Stored items:
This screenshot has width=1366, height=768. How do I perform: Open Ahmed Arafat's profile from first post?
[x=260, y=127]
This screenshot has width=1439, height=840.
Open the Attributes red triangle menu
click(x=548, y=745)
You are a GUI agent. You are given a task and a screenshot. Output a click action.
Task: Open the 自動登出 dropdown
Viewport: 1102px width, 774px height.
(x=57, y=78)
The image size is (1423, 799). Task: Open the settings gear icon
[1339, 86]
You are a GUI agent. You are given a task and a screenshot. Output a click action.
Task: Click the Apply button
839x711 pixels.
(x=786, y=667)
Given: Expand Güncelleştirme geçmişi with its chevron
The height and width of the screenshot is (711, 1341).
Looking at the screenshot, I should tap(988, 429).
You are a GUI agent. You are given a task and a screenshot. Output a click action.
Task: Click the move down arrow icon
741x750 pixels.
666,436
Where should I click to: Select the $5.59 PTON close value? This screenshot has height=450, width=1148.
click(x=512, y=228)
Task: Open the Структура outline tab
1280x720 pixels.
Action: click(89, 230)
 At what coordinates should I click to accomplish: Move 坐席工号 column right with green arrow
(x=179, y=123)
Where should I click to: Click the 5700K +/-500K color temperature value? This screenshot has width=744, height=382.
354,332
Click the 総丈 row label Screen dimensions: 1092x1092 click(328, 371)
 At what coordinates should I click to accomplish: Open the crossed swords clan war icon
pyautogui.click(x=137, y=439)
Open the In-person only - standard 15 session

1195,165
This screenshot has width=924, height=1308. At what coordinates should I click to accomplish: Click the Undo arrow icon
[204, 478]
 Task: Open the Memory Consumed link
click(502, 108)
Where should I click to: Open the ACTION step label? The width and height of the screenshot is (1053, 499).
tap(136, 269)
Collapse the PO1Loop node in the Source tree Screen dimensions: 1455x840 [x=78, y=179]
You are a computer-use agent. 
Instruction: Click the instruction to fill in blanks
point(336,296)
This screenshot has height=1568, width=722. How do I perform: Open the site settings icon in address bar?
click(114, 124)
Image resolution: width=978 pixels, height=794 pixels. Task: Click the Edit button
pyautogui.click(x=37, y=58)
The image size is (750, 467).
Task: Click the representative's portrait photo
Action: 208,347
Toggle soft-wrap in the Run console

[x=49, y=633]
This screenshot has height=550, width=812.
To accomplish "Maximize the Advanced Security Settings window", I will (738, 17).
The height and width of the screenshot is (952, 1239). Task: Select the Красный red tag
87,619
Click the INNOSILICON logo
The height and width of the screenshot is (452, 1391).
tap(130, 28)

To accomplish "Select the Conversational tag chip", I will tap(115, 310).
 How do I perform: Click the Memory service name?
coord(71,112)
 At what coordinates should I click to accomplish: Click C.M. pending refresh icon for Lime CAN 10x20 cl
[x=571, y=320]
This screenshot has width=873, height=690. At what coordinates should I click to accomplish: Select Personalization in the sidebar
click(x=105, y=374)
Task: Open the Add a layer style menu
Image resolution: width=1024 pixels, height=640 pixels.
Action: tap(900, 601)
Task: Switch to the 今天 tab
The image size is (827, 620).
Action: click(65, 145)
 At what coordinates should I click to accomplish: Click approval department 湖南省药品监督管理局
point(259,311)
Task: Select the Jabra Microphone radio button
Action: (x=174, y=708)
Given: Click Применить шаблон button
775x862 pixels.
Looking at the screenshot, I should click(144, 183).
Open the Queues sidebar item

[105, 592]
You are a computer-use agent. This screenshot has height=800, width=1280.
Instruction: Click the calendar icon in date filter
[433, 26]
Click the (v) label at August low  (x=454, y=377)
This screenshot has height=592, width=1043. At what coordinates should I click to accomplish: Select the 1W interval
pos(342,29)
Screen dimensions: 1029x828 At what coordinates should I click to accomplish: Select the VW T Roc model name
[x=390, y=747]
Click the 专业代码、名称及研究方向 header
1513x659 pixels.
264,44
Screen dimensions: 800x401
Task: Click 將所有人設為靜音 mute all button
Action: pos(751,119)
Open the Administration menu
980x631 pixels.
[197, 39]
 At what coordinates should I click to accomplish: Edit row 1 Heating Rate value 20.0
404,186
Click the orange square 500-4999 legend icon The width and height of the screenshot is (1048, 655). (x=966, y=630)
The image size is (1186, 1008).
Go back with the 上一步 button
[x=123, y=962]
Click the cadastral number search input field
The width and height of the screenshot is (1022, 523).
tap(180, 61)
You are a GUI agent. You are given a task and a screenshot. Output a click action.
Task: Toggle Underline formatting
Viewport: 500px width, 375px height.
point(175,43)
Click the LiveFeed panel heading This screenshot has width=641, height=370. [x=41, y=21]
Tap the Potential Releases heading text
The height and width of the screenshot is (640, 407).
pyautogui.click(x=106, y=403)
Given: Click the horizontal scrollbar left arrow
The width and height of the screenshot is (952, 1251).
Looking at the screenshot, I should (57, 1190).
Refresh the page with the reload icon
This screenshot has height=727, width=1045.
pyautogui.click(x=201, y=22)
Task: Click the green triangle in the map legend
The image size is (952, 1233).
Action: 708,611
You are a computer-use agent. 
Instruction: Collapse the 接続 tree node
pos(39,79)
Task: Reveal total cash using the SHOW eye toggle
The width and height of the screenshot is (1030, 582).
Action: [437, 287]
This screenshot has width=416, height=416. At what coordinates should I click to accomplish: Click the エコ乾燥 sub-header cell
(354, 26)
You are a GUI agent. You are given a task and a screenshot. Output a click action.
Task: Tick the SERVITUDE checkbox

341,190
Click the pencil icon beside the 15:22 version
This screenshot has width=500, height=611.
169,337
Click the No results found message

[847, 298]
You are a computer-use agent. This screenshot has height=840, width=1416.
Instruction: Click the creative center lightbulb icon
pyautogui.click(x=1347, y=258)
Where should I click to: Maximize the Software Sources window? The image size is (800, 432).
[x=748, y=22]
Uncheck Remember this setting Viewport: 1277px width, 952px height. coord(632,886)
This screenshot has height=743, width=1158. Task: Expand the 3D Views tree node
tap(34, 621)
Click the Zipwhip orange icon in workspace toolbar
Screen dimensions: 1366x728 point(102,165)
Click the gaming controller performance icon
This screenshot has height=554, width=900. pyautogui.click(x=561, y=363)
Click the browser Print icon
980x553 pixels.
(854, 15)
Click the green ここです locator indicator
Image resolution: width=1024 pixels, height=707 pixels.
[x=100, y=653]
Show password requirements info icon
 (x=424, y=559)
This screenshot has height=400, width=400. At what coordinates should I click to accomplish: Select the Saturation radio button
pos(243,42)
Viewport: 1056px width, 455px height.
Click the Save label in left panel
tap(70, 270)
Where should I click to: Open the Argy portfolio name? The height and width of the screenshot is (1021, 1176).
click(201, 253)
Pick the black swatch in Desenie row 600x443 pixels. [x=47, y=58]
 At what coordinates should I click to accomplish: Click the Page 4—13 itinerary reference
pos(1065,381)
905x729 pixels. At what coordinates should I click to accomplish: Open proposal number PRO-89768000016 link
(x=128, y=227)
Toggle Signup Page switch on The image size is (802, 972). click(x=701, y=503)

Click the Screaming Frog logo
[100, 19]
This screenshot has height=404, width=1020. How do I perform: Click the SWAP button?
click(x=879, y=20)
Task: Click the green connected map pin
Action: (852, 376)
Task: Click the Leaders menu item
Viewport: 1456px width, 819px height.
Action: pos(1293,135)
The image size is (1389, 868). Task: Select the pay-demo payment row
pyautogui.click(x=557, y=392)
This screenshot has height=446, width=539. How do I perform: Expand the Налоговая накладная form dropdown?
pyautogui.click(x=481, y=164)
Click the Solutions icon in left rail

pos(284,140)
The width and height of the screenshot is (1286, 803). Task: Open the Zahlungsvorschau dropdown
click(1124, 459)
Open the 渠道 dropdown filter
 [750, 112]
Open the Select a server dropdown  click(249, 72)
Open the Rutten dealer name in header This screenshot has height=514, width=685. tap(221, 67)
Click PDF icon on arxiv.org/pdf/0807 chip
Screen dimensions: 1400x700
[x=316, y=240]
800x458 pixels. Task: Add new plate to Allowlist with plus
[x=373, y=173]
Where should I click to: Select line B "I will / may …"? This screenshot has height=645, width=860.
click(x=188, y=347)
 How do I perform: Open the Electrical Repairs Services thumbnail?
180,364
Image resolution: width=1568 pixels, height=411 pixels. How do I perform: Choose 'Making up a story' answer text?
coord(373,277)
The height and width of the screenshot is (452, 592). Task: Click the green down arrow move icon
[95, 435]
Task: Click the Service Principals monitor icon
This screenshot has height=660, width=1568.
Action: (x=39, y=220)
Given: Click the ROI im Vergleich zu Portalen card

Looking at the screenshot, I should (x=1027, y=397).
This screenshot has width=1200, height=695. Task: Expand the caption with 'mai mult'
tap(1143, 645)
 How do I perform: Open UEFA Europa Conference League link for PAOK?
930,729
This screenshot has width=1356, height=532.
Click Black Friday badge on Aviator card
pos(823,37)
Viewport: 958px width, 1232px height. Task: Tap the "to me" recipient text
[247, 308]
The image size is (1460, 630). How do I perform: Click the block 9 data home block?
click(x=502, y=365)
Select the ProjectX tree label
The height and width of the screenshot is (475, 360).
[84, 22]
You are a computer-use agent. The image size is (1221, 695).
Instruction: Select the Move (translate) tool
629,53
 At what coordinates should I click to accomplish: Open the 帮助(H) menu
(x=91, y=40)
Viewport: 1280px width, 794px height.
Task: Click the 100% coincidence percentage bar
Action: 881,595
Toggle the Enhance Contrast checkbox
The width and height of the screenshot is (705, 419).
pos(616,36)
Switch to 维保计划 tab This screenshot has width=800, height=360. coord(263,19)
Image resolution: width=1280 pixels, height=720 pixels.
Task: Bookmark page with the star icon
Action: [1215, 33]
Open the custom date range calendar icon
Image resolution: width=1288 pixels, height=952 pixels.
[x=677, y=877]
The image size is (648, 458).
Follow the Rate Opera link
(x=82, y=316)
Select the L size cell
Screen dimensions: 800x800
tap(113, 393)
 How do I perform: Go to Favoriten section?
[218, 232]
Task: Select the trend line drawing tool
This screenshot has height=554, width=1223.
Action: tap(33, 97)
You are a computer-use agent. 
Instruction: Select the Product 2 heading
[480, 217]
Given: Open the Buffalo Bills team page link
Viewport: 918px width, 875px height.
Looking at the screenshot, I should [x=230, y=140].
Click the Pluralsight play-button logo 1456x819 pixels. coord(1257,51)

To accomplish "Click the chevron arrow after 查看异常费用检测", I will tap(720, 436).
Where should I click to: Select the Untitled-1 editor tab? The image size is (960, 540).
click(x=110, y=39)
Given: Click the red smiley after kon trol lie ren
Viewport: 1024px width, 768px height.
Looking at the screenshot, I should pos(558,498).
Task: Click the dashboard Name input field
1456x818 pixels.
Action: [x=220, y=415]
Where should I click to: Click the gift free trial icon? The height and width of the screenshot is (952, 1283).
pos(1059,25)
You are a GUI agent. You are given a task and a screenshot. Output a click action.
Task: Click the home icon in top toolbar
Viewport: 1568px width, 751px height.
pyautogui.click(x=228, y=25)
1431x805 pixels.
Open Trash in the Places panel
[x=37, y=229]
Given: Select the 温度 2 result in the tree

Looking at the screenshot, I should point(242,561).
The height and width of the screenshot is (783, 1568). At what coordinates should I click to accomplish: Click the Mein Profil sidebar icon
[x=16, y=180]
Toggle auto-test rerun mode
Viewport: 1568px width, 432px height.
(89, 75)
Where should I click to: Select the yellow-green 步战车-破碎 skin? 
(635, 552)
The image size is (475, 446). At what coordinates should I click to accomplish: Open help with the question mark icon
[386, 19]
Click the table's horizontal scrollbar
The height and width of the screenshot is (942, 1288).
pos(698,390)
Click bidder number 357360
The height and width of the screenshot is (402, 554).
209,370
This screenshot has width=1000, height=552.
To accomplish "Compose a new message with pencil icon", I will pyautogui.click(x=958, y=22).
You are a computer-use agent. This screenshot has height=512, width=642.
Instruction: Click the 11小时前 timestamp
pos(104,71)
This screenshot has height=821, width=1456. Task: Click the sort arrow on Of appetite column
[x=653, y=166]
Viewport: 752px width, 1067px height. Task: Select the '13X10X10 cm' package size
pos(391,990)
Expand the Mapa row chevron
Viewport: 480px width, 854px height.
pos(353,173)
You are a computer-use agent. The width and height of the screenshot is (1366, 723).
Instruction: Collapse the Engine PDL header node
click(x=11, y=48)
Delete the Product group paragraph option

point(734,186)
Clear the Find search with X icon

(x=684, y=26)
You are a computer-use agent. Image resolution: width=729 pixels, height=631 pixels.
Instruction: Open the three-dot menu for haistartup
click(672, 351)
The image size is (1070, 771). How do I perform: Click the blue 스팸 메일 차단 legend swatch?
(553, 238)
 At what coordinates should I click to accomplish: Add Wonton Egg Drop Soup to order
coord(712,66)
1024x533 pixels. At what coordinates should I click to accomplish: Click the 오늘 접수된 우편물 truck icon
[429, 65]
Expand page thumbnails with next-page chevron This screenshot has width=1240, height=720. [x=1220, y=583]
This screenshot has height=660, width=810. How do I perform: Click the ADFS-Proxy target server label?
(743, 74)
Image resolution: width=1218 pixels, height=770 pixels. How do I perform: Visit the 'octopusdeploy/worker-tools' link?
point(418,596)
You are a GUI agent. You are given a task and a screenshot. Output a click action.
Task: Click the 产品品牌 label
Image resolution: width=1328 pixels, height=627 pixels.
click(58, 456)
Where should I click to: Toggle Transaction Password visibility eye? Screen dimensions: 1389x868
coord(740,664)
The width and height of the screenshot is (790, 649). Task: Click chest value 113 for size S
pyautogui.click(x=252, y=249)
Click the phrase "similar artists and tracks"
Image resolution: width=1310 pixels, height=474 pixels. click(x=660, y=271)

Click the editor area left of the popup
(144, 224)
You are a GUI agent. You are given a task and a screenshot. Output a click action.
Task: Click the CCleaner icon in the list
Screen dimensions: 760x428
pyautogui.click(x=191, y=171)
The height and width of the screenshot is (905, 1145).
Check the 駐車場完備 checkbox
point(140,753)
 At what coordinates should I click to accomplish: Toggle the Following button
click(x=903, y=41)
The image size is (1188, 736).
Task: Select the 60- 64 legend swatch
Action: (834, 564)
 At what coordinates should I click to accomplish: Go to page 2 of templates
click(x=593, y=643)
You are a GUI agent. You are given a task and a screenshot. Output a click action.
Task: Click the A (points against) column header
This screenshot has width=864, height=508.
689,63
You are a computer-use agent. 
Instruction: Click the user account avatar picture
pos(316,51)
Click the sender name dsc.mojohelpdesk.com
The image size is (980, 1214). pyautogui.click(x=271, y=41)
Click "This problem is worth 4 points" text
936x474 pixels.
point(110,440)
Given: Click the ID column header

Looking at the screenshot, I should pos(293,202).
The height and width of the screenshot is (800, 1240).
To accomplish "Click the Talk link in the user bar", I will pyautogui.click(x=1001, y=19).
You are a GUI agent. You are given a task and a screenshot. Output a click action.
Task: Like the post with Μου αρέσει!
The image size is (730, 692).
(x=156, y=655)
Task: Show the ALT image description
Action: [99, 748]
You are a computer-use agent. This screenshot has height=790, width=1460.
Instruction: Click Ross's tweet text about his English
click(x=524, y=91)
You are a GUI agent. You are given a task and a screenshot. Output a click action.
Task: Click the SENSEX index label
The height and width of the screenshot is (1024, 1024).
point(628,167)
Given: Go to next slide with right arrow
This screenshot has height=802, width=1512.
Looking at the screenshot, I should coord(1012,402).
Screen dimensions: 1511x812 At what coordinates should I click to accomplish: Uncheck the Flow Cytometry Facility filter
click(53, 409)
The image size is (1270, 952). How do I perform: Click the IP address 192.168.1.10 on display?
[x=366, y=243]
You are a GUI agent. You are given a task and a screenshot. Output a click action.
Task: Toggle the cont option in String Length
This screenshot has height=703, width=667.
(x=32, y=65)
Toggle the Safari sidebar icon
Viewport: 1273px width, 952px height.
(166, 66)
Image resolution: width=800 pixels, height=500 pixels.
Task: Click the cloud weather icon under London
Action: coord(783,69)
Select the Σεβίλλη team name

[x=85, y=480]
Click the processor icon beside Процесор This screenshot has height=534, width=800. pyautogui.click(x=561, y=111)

> What is required
Set down the lines of the records exactly, from the first one through the line containing "Given: Expand Güncelleştirme", and add nothing else.

> Task output
This screenshot has width=1366, height=768. How do I perform: Open Ahmed Arafat's profile from first post?
[x=260, y=127]
This screenshot has width=1439, height=840.
Open the Attributes red triangle menu
click(x=548, y=745)
You are a GUI agent. You are given a task and a screenshot. Output a click action.
Task: Open the 自動登出 dropdown
Viewport: 1102px width, 774px height.
(x=57, y=78)
The image size is (1423, 799). Task: Open the settings gear icon
[1339, 86]
You are a GUI agent. You are given a task and a screenshot. Output a click action.
Task: Click the Apply button
839x711 pixels.
(x=786, y=667)
Given: Expand Güncelleştirme geçmişi with its chevron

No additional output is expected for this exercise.